For MDM [6], we use an 8-layer transformer decoder where the text encoding is injected via cross-attention layers. The model is trained for 600K steps with a batch size of 1024 using a diffusion process with \(T = 1000\) steps. For T2M-GPT [12], we first learn a codebook size of \(1024 \times 512\) with a downsampling rate of 4. Then, we model a sequence of codebook indices via an 18-layer transformer. During training, text embeddings and motions are concatenated and processed as input, and a random portion of the ground-truth code indices is replaced with random ones to improve robustness. The model is trained for 600K steps with a batch size of 128. For StableMoFusion [37], we use a Conv1D-based U-Net incorporating residual cross-attention to align motion features with word-level semantics, along with group normalization. The model is trained for 500K iterations with \(T = 1000\) denoising steps and a batch size of 1024. For MARDM [10], we first encode motion into a latent representation using a 3-layer ResNet-based auto-encoder. These motion latents are then modeled using a masked autoregressive transformer with a dimension of 1024 and 16 attention heads, where text encodings are injected via cross-attention layers. The model is trained for 600K steps with a batch size of 128.

8.2 Evaluation Model↩︎

Figure 7: Architecture of the evaluation model [38]. Three network components are trained with two main goals: multimodal alignment and reconstruction. The cosine similarity between motion embeddings and text embeddings from positive pairs (green) is maximized, while similarity for negative pairs is minimized. Meanwhile, both embeddings are required to reconstruct the corresponding motion sequence through the motion decoder. Image adapted from TMR [38]. — Figure 7: **Architecture of the evaluation model** [38]. Three network components are trained with two main goals: multimodal alignment and reconstruction. The cosine similarity between motion embeddings and text embeddings from positive pairs (green) is maximized, while similarity for negative pairs is minimized. Meanwhile, both embeddings are required to reconstruct the corresponding motion sequence through the motion decoder. Image adapted from TMR [38].

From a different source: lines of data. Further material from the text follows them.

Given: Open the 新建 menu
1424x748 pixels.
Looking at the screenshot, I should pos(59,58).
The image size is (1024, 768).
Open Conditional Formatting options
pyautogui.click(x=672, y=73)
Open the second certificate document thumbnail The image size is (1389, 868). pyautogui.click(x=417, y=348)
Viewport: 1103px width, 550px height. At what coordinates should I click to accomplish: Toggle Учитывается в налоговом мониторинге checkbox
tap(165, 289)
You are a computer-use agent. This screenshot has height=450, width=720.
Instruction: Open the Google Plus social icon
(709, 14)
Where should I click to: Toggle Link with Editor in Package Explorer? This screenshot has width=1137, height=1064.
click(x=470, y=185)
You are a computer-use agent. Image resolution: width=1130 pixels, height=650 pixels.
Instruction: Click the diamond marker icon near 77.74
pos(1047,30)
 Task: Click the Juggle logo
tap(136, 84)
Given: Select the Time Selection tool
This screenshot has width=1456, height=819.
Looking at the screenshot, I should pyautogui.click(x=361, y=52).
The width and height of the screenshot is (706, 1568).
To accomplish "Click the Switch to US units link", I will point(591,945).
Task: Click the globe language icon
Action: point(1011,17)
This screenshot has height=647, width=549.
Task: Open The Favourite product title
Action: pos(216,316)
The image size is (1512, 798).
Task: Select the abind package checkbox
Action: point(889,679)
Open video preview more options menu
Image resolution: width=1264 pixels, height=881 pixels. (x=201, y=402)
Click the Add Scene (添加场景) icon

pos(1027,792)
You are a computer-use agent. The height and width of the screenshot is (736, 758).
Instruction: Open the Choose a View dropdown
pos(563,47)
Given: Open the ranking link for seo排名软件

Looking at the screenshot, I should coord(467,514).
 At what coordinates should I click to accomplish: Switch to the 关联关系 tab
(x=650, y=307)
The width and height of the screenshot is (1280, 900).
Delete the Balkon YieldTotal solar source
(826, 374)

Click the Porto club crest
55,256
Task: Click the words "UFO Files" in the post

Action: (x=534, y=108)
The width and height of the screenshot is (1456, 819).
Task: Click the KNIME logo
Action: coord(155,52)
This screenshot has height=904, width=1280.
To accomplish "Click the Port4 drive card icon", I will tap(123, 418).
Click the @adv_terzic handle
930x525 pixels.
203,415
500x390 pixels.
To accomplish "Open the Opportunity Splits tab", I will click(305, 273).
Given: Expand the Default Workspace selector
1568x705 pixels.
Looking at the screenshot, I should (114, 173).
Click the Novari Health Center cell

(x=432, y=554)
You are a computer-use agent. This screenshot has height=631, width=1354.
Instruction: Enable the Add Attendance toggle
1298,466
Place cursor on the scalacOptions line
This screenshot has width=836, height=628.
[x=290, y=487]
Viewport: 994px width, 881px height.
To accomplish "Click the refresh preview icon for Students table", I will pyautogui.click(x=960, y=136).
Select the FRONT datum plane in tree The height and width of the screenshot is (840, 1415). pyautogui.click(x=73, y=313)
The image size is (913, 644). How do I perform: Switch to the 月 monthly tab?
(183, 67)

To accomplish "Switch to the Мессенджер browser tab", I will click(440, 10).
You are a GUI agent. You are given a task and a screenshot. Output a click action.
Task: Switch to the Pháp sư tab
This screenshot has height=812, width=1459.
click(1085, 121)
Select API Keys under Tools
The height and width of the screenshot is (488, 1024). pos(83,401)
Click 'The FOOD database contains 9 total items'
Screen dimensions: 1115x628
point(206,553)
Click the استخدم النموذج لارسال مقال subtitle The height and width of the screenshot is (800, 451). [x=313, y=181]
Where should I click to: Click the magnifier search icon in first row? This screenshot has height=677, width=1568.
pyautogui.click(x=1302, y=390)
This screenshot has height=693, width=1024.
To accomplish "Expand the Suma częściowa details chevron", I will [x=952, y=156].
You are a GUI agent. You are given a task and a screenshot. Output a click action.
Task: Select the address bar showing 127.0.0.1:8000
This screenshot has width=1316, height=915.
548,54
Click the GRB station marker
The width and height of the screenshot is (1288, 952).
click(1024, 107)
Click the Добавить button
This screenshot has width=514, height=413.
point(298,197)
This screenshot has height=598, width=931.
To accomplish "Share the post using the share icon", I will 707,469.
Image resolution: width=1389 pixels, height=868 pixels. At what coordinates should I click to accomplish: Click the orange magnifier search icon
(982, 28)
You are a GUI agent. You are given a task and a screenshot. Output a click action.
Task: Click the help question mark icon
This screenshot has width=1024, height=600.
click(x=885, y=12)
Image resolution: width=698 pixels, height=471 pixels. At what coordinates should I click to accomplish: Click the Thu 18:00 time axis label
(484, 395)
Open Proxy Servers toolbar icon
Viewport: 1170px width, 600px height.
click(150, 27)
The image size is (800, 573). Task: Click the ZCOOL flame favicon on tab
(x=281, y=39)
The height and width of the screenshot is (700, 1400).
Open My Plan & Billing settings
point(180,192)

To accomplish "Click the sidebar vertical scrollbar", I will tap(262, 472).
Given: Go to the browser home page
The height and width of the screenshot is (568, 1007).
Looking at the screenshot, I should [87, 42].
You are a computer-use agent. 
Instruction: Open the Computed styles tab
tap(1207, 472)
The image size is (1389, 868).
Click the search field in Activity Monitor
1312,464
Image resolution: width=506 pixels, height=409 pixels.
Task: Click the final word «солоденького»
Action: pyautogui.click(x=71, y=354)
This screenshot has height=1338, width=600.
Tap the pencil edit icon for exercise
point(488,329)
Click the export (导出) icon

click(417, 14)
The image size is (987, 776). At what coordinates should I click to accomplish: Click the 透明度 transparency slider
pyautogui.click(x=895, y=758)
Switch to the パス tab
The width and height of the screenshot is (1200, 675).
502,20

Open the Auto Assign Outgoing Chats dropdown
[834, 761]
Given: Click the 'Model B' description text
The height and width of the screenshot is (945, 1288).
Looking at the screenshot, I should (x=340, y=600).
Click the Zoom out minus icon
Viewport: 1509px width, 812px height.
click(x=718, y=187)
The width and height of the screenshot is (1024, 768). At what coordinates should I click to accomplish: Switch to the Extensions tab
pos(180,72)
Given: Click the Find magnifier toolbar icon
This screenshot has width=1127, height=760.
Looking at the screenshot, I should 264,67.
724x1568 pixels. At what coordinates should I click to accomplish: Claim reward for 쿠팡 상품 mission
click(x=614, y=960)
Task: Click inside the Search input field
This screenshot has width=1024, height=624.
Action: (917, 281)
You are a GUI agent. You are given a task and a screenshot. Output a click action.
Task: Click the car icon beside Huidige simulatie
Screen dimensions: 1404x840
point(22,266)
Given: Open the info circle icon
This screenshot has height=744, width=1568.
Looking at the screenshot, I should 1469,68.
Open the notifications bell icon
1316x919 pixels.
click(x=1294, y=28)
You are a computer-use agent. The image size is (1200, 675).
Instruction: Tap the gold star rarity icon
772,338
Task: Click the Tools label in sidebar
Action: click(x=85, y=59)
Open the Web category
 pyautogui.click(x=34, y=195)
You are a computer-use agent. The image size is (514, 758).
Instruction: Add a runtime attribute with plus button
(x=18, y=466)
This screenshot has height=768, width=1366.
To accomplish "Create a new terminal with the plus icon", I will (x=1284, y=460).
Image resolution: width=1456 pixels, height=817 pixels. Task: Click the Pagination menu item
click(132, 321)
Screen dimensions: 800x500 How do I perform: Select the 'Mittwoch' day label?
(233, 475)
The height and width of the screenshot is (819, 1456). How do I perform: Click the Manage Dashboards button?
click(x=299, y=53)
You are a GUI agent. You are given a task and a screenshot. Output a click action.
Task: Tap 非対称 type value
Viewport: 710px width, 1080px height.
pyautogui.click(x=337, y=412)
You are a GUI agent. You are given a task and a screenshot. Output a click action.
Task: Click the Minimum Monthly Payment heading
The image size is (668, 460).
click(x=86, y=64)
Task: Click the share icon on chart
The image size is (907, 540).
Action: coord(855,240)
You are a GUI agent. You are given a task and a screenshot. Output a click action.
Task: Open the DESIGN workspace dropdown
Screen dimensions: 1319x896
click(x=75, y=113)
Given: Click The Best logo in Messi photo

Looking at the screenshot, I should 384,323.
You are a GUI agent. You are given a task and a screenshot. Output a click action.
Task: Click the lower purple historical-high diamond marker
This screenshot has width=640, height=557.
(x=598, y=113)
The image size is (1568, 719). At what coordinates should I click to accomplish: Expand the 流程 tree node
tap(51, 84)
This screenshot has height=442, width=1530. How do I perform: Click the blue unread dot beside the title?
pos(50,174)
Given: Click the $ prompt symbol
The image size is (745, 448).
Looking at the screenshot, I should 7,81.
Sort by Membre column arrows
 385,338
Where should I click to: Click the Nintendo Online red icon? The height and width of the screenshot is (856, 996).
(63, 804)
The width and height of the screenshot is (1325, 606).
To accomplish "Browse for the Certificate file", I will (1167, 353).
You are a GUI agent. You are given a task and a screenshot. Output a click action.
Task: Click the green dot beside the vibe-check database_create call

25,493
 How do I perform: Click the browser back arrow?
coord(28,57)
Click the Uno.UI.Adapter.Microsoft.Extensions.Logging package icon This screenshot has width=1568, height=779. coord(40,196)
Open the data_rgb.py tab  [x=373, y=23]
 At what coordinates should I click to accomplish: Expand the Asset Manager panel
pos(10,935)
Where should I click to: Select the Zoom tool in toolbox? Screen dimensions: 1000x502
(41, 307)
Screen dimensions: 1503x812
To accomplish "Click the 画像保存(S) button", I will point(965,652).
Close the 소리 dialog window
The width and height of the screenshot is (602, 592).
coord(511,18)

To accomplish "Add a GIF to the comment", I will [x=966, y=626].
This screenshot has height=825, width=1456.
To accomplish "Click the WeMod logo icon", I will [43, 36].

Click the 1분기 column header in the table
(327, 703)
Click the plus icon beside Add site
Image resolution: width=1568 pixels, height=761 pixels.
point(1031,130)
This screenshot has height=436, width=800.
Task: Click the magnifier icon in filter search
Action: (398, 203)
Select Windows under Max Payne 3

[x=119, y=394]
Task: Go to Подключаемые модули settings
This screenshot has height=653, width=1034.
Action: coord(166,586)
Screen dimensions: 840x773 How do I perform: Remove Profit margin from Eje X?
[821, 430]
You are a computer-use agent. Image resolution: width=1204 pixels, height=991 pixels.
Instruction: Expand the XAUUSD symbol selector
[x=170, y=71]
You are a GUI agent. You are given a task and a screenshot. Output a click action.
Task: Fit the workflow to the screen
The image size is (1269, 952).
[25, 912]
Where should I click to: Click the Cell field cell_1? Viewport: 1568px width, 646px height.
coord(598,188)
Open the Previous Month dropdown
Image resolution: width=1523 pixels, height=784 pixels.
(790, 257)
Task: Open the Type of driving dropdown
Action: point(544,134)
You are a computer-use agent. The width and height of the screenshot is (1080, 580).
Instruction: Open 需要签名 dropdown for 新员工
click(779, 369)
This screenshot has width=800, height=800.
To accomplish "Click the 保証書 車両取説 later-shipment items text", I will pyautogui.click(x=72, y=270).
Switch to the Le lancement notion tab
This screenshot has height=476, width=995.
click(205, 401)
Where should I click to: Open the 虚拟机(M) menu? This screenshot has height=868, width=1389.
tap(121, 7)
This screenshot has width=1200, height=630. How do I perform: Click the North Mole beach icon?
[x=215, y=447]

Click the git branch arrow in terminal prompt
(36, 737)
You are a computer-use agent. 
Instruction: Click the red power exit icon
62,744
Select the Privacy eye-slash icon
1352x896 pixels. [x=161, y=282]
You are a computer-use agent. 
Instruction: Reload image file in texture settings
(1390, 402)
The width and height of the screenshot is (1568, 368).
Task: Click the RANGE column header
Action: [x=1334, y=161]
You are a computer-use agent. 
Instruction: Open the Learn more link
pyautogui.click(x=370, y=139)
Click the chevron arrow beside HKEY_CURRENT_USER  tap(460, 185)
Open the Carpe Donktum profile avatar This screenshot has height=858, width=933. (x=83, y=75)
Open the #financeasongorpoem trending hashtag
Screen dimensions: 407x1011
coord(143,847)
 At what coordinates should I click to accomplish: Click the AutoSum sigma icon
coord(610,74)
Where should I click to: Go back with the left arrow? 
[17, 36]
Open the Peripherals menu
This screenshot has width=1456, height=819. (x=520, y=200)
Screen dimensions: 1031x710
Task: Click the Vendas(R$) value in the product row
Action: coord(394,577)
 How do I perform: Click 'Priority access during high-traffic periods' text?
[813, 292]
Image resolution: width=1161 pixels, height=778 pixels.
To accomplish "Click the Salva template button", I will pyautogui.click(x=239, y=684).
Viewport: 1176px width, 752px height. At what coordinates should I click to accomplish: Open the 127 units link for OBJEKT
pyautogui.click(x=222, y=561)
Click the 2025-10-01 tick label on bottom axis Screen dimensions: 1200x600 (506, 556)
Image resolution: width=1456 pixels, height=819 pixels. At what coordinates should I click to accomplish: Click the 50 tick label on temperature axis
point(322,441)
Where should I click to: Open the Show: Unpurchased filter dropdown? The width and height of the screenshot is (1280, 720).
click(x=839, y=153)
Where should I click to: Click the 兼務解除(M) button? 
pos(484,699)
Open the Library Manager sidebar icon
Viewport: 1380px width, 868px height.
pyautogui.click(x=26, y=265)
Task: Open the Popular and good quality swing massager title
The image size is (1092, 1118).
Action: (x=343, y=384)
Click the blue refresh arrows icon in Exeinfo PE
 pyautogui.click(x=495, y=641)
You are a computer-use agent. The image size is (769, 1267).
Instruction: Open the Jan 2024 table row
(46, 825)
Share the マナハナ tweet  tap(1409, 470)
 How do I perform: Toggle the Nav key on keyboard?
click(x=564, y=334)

Our evaluation model accounts for both motion fidelity and text-motion alignment. We adopt the TMR framework, as shown in 7. This framework comprises three network components: a motion encoder that encodes motion sequences into global vectors, a text encoder that encodes text sequences into global vectors, and a motion decoder that reconstructs motions from either motion or text vectors. All three networks are 6-layer transformers with a latent dimension of 256, 4 attention heads, and a feedforward hidden size of 1024. The T5-base model first extracts word-level features from texts. For motions, we use only the essential 148-dimensional root motion and local rotational features. All encoders output Gaussian distribution parameters (mean and log-variance), from which vectors are sampled. We append two temporal timesteps at the end of the sequence input for outputing these vectors.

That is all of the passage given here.